Senate reform is like that weird rash you get on the back of your hand that comes and goes.  It pops up, you itch it for a bit, learn to ignore it and finally it goes away for a while, until it comes back.

Senate reform is no different.  Back in 1874 an MP named David Mills proposed that the provincial legislatures should appoint their respective Senators. His plan was killed almost immediately, but since then there has been a litany of proposals meant to ameliorate the many faults of the chamber.  In 1978, Prime Minister Trudeau – father of Liberal leadership candidate Justin Trudeau – proposed replacing the Senate with a ‘House of the Federation’ which would have been appointed and would have possessed a suspensive veto.

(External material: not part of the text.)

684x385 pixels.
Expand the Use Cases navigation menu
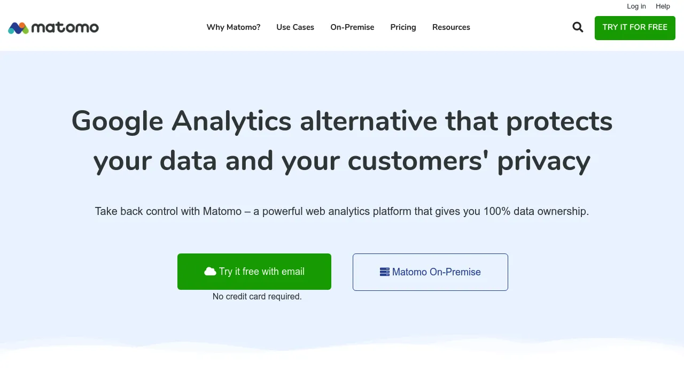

Growing regionalism in Quebec and the West through the 1970’s and 1980’s led to calls for an elected, effective and equal Senate.  A version of this ‘Triple-E’ Senate was offered to Canadians in the Charlottetown Referendum of 1992 and summarily defeated.  Since then successive governments have attempted to put forward a number of modifications, none of which have been implemented.

On February 1st the Harper Government asked the Supreme Court to rule on the constitutionality of the federal government establishing ‘consultative’ Senate elections and term limits for Senators.  Under the proposed legislation, called Bill C-7, the Prime Minister will still officially appoint Senators, but he would be required to consider provincial and territorial election results.  The legislation would also establish term limits for Senators.  At issue is whether the federal government can implement these proposals on its own, or if the approval, through referenda, of seven provinces with at least half of the population is required.  The constitution is obscure on this point.

Whether there is a referendum is a question of critical importance as the “7/50” requirement is practically impossible to fulfill because Quebec and the Atlantic provinces are almost certain to vote no.  These provinces are currently massively over-represented in the Senate and are not willing to give that up.  Additionally, Quebec will never endorse any constitutional amendment without massive concessions to the nationalist cause.  Thus, the only hope for real, necessary reform is through the federal government.

The Senate faces a two-fold problem.  It lacks a democratic mandate to assert its authority.  This hamstrings the chamber, and is amplified by the fact that Senators hold office until they turn 75.  Patrick Brazeau, the alleged wife-beater, is currently slated to serve until 2049, a 40 year term which would cost Canadian taxpayers $5.2 million.  His case also highlights the extreme difficulty of removing a Senator.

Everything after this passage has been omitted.